From afar, I have been aware there are gaps in the system that allow the unscrupulous to take advantage of the unwary when it comes to access to consumer finance in these tough economic times. And when that happens it's too easy for the unwary to agree to something they don’t fully understand and become trapped beyond their means.

The preying on of vulnerable people by loan sharks has to stop.

With that in mind, I am announcing today that I am to host a financial summit in Auckland in August which will bring together representatives of the financial sector and community groups.

I want this summit to achieve three things:
•I want it to report back with an action plan that has initiatives to help vulnerable people trapped in a debt spiral caused by lack of financial literacy, consumer choice, and high compounding interest rates.
•I want it to send a clear message to all financial sector providers – from the bigger and more mainstream ones to the small, third-tier ones – that they all need to practice and commit to responsible lending and responsible consumer debt management.;
•I also want the summit to decide on a clear direction about how the Government can best contribute to improving the financial literacy of all New Zealanders.

This will be an action-oriented summit. I will approach the discussions with an open mind but I'm expecting them to result in outcomes that address irresponsible lending.
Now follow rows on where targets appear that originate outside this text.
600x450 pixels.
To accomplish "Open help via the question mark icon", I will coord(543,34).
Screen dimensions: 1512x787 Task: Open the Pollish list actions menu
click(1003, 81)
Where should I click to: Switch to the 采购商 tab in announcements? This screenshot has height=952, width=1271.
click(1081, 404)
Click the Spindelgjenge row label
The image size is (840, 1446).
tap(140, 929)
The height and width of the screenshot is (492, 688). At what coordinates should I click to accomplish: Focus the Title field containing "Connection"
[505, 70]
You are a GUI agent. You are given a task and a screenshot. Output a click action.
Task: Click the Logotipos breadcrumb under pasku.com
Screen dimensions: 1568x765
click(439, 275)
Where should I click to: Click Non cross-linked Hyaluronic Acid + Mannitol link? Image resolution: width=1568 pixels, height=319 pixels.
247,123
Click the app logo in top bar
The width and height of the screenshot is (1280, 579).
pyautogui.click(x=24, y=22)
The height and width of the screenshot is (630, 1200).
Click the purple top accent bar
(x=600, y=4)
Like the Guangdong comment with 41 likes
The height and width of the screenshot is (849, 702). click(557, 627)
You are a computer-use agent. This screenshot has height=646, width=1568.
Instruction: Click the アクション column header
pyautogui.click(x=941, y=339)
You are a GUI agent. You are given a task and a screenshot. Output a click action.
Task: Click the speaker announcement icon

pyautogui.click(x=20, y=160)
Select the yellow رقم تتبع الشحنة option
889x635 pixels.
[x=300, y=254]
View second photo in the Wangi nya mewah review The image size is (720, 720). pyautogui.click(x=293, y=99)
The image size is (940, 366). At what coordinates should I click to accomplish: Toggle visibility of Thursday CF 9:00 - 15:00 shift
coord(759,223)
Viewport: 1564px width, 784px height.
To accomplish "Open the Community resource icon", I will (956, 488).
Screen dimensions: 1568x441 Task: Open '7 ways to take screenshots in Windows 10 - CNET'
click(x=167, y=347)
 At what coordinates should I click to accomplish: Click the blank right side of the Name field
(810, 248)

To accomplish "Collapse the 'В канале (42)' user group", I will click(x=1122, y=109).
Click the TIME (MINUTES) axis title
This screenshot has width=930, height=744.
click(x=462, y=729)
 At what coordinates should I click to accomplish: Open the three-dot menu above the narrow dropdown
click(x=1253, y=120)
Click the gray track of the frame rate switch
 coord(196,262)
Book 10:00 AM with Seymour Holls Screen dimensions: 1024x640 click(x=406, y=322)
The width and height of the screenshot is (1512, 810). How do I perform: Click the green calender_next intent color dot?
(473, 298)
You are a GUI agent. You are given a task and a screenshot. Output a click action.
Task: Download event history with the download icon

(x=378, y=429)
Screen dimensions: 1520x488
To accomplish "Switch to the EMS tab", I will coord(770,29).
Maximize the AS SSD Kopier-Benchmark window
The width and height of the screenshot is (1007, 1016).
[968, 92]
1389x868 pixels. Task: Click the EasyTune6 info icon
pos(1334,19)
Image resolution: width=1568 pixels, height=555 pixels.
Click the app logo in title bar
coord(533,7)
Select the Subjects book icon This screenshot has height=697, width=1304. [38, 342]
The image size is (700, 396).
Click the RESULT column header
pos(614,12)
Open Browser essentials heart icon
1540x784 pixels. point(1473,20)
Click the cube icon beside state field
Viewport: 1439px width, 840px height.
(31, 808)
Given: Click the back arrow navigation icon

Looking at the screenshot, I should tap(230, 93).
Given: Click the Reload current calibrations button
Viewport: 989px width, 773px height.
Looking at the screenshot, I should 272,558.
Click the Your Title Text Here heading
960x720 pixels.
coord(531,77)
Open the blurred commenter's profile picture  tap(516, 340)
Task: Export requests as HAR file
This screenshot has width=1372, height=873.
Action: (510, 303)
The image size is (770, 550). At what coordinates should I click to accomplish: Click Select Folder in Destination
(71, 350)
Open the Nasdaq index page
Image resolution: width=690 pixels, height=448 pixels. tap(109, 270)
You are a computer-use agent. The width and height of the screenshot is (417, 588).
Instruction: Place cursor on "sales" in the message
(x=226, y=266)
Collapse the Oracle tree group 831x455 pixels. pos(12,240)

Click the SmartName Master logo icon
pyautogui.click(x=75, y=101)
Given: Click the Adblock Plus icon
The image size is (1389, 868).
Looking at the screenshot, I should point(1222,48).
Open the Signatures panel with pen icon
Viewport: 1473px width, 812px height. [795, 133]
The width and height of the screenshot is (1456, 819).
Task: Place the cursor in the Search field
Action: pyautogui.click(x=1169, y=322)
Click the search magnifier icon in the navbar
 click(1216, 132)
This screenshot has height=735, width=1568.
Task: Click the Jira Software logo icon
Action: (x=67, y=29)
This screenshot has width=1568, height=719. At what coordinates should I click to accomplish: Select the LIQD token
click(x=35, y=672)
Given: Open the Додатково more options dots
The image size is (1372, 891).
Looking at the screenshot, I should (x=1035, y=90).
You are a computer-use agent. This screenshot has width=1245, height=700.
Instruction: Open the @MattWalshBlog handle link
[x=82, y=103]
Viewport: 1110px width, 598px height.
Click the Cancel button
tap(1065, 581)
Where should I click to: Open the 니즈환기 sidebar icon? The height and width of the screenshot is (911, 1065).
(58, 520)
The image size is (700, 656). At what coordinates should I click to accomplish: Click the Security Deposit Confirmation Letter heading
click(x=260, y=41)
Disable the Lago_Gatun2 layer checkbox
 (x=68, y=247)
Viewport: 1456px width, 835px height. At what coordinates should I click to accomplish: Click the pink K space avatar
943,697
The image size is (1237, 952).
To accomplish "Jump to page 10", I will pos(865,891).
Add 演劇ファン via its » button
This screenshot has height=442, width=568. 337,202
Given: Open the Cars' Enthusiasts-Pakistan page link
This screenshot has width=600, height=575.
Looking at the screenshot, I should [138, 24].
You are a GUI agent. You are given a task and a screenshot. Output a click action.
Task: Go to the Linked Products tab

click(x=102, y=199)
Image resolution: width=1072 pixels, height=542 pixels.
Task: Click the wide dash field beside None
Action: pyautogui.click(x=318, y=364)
The Credit Contracts and Consumer Finance Act is the primary law affecting credit provision. Essentially, it provides for disclosure of information to help credit consumers make decisions about loans.

The key question that needs to be asked is whether the Act needs to be amended to provide more protections for consumers – including from irresponsible lending – or whether the same outcomes can be obtained from voluntary industry initiatives.

There are many such organisations that are transparent and responsible and open. But there are others that aren't, and I'm signalling to that second group today that their days are numbered.

Officials are working on the details of the summit, and I expect they will be in touch over the next week or so to invite your input and to help plan the next steps, and I look forward to that. We need to make changes in the area of consumer credit – and we will.

Ladies and gentlemen, this financial literacy summit is a great initiative and I thank the Retirement Commissioner for hosting it – as well as the sponsors who are supporting it.